I cringe when I hear that word. It brings back horrible memories of projects for school being done at the last minute, sometimes because of my own procrastination, sometimes because of having more than one project due at once. Deadlines also reminds me of NANO, the national novel writing month where writing 50k by November 30 is the challenge.
Deadlines permeate every aspect of our lives and yet for novelists, writing that magical first draft of a novel often doesn’t have a deadline—especially if there’s no contract is involved. Writing can be done at your leisure. You can write seven hundred words between preparing dinner and putting the kids down for bed or you can write seven-thousand words over a snowy weekend.
The leisurely approach also does wonders for your creativity. The story is allowed to breathe and expand at its own pace and that can be an exciting venture in and of itself. Yet despite all that, there is one problem with this method of writing—you may or may not finish the story before your muses or another idea take you into another world.
For me personally, abandoning projects because I lost interest or inspiration was always my problem. The longer that I worked on something, the more my mind would wander and the more likely I would be to stumble upon a new idea that just screamed to be written. Additional plot bunnies would rack up in notebooks and word documents until I would either switch mid-way through or finish up my current story as quickly as possible (and often to the detriment of the story itself).

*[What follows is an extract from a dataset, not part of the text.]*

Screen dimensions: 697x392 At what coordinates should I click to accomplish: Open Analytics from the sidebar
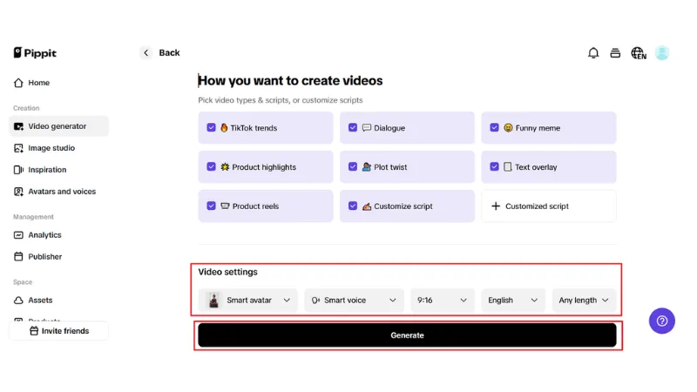pyautogui.click(x=44, y=235)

Despite the fact that I began writing at the age of seven, I could never settle down into something long enough to stick it through the first four pages or the first two chapters. However that all changed when I found NANO. When you break down fifty-thousand words it works out to 1667 words per day and while that doesn’t seem like a lot it can actually be quite difficult. Before I first attempted NaNoWriMo I was writing a thousand words over a couple of weeks and the idea of doing nearly two-thousand words every day was quite daunting yet in 2003 I dived in to the challenge and failed with a pitiful eight-thousand words.
The following year (2004) I was in grade twelve and made a valiant effort that paid off. I didn’t finish my novel (though I am in the process of rewriting it completely) but I did cross the 50k mark and learned that I could write longer pieces of fiction, especially when I had such a strict deadline. In 2005 I was in my first year of university and once again I decided to attempt this novel-in-a-month thing and I was determined that come hell or high water I would win. To my surprise I did and after another twenty-thousand words I had the first draft of my very first novel length story.
Now, I bet you’re asking yourself—what’s the point?
The point is that deadlines work. If I had never had that deadline in 2004 I doubt that I would have been able to write that much ever (maybe eventually). If I hadn’t tried again in 2005 I wouldn’t have gotten the basis for my novel. Without that deadline I wouldn’t haven been able to experience what it was like to write “The End” at the end of a hundred-plus page document. My first draft wasn’t good by any stretch of the imagination but it did lay down the ground work and it broke me (somewhat) of my habit of not finishing a project.
So to sum up, deadline can provide the motivation needed to finish a project and for myself that was achieved through National Novel Writing Month and I am a better writer for it…even though I failed Camp Nano 2011 – July.